[Stored data]

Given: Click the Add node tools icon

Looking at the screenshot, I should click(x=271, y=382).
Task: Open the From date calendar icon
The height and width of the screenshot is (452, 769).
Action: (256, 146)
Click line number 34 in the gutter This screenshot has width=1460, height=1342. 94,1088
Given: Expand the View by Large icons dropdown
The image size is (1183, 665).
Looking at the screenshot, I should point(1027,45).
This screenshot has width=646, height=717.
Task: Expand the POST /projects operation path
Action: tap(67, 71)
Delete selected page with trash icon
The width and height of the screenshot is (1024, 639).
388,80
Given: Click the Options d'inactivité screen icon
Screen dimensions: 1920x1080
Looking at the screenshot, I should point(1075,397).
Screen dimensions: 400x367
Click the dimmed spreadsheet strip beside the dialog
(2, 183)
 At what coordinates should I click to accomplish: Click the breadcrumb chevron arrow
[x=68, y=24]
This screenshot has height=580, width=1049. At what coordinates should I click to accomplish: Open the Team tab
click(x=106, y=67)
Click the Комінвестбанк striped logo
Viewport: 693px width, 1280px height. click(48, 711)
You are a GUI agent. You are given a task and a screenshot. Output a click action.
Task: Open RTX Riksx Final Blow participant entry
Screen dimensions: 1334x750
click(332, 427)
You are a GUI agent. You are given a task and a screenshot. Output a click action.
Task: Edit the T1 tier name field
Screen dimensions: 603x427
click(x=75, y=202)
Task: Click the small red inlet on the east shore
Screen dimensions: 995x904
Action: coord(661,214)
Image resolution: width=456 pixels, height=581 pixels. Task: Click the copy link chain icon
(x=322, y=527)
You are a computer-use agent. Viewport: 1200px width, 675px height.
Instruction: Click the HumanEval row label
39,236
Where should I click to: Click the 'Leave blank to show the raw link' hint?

■ Instructions to follow
Reproduce only this range: the first line of the data above through the line with "Click line number", both included, exactly as written.

■ Task answer
Given: Click the Add node tools icon

Looking at the screenshot, I should click(x=271, y=382).
Task: Open the From date calendar icon
The height and width of the screenshot is (452, 769).
Action: (256, 146)
Click line number 34 in the gutter This screenshot has width=1460, height=1342. 94,1088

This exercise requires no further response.